The ideas go deeper with the introduction of power sets, the set of all subsets of a set. Cantor's aleph nought makes its first appearance and "an infinite chain of infinite cardinals” comes to light. The arithmetic of cardinals is defined with many examples for illustration. The author takes care to explain all the steps to make them clear.

After cardinals, we meet ordinals. A cardinal denotes the size of set, but an ordinal is altogether different. It is a symbol not in a set but one that we can join, with the union operation, to the set to make this newly defined set larger than the first infinite set. Infinity now becomes even more interesting.

Here's how we discover ordinals. We stretch our thinking and view numbers as simply distinct symbols. They can indicate a counting, but they are now a way of writing different symbols or, if you will, elements of a set. Thus, 13 and 457 are symbols. There is also an ordering assigned to elements so that the successor to 13 is 14 and the predecessor to 457 is 456. These are not distances as a beginning student may think, they are simply an ordering. This ordering and concept of symbols of the set allows us to place a symbol beyond the end, so to speak, of the natural numbers. This new symbol is omega-nought. It succeeds every natural number and is the first infinite ordinal. From this first ordinal, we construct still larger sets, and come to the first uncountable ordinal.

We then learn of the Continuum Hypothesis and how mathematics can be independent of it. The text goes on to transfinite induction as well but the discussion is shallow.

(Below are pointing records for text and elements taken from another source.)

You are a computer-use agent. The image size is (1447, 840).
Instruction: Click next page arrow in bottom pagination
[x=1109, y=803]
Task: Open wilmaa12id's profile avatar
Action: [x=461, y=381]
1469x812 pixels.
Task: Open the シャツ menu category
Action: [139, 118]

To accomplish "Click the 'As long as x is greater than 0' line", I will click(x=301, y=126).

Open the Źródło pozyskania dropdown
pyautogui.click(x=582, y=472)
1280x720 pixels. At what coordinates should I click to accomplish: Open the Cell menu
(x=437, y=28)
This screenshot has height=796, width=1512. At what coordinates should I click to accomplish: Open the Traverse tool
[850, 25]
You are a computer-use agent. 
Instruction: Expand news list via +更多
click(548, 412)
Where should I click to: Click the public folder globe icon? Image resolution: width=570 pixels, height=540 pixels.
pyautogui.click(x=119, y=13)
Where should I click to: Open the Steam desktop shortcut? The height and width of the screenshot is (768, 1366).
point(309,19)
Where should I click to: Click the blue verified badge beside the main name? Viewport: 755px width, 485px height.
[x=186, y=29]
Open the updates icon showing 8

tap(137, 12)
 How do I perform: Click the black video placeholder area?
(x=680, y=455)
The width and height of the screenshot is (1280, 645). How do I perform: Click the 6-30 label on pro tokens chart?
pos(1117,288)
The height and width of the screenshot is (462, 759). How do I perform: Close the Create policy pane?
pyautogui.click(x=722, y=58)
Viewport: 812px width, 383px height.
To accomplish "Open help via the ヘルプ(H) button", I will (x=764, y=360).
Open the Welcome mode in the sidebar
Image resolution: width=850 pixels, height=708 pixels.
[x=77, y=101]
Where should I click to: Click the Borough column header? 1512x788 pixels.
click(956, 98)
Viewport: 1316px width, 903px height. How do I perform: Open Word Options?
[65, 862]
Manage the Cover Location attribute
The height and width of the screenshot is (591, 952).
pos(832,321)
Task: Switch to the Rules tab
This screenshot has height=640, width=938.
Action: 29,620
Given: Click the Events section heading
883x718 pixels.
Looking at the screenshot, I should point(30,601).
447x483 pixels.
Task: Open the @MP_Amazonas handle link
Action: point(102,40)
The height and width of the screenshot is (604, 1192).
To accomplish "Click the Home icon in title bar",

The last two chapters are, frankly, out of place. They discuss prime numbers and some topics of logic and paradoxes. These parts of the book, unfortunately, lack the careful presentation that the earlier chapters have. For example, we are told of a 25-degree polynomial to generate prime numbers and the author invites the reader to program it on his desktop. But the parametric values we need for the polynomial to run a computer program are not given. The author touches on geometric series and the Riemann Zeta function but with little detail. The reader can say he has seen something of them, but nothing more.

This book gives a wonderful introduction of infinity and how infinity is a set theoretic idea built on symbols, subsets, and cardinality. I wish the book had stopped there. The last two chapters need not be part of it and the reader would not miss them. The book, though, is worthwhile for anyone beginning to think and learn about infinity.

David Mazel is an engineer in the Washington, DC, area. He received his bachelor’s degree from Old Dominion University and his Master’s and doctorate from Georgia Tech, all in electrical engineering. He is currently interested in billiards, cellular automata, and signal processing research.